È meglio la famiglia

In Gran Bretagna e negli Stati Uniti è in corso una rivoluzione: le ventenni, contrariamente alle madri, preferiscono matrimonio e figli alla carriera. E in Italia? 

di Ettore Livini


Prima i figli, poi il lavoro. L’onda rosa del boom dell’occupazione femminile inizia a rallentare la sua corsa proprio là dove era partita: in Gran Bretagna. Le donne inglesi hanno passato gli ultimi cinquant’anni a rimboccarsi le maniche per riuscire a conciliare famiglia e professione, recuperando un punto percentuale alla volta il gap — in busta paga e intasso di impiego — che le separava dagli uomini. E oggi che ce l’avevano quasi fatta, si trovano a fare i conti con un ostacolo del tutto inatteso: le loro
figlie. Le ventenni britanniche hanno infatti rivisto le priorità: l’ufficio può attendere. I bambini crescono meglio con la mamma a casa. E così (non era mai capitato nel dopoguerra) le millennials— come la sociologia chiama le ragazze nate tra il 1985 e il 1994 — lavorano meno delle donne nate dieci anni prima di loro. La contro-rivoluzione delle giovani suddite di sua maestà, documentata da uno studio della London School of Economics, è arrivata come un fulmine a ciel sereno: nel 1965, quando i Beatles registravano “Help”, solo il 52% delle 25enni di Londra aveva un stipendio.

  Due lustri dopo, con Margaret Thatcher lanciata verso Downing Street, la percentuale era salita al 58%. Al giro di boa del millennio l’occupazione femminile era arrivata al 71%, più di dieci punti percentuali sopra il resto d’Europa. Sembrava una corsa inarrestabile verso la parità di genere. Invece no. La marea adesso è cambiata: solo il 68% delle ventenni inglesi ha un impiego, calcola la ricerca del professor Alan Manning. Non solo. Per la prima volta in 100 anni — da quel 1913 in cui le suffragette lottavano ancora per il diritto di voto femminile — la forbice degli stipendi ha smesso di chiudersi: le millennials guadagnano in media il 5% meno degli uomini della
loro età, la stessa differenza che c’era dieci anni fa.

● **COSA SI CHIEDE**
(1) Rispondi a queste domande sull'articolo dedicato alle giovani donne britanniche e al lavoro:
(a) Quale percentuale delle 25enni di Londra aveva uno stipendio nel 1965?
(b) A quale percentuale era arrivata l'occupazione femminile al giro di boa del millennio?
(c) Quanto guadagnano in media le millennials rispetto agli uomini della loro età?
(2) Prosegui l'articolo sulle giovani donne britanniche e il lavoro dopo la sua ultima frase.
I record provengono da un'altra fonte.

● **MATERIALE FORNITO**
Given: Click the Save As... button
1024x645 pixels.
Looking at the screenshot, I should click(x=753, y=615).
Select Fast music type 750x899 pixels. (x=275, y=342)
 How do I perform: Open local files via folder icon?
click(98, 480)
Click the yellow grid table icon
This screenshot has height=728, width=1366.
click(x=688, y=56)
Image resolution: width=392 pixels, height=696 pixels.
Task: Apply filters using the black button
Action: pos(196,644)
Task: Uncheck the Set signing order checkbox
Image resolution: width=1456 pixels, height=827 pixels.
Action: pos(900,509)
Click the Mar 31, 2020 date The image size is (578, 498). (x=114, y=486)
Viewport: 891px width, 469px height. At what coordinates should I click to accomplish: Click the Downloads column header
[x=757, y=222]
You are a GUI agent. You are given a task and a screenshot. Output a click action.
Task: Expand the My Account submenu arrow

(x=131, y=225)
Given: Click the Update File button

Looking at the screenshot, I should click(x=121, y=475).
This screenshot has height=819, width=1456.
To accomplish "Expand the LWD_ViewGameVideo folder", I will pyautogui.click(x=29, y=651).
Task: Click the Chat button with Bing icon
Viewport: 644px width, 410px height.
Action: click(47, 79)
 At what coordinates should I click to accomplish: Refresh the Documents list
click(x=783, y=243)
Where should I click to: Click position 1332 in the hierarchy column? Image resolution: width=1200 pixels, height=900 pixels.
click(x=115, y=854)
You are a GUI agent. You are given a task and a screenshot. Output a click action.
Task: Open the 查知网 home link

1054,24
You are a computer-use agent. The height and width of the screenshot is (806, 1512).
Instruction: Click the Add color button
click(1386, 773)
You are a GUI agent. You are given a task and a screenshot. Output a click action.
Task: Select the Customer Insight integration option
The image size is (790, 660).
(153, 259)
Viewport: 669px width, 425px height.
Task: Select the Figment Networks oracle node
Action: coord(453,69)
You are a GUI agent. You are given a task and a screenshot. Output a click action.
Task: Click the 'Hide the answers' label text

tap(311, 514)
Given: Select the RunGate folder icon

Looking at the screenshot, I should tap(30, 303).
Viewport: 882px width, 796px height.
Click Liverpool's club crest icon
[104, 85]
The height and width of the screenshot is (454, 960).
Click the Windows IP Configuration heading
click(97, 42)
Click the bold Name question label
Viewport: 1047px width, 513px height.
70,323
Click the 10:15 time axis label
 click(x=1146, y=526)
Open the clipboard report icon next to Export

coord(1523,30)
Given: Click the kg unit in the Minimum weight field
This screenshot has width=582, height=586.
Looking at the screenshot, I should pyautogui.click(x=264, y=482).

● **ESITI DEI COMPITI**
(1)
(a) Il 52%.
(b) Al 71%.
(c) Il 5% in meno.

(2)
  Colpa della crisi? «Non solo — spiega Manning — . Queste cifre riflettono mutamenti culturali e sociali più profondi. In Gran Bretagna ma anche negli Stati Uniti». E uno dei fattori più importanti che sta dietro questa piccola (per ora) ma significativa inversione statistica è che per le ventenni i figli sono più importanti del lavoro. «Le donne di questa età, a ragione o torto, pensano che il ruolo di una madre non possa essere sostituito da palliativi come una baby sitter, un asilo nido o un padre più presente in casa», sostiene il professore della Lse. E teme, molto più della generazione che l’ha preceduta, che i bambini abbandonati per tante ore al giorno a “surrogati” di mamma finiscano per soffrire di più: il 27% delle ventenni — secondo i dati del British Attitude Survey — è convinta che una madre che lavora faccia crescere peggio i figli. Una cifra ben superiore al 22% registrato tra le donne nate dieci anni prima di loro.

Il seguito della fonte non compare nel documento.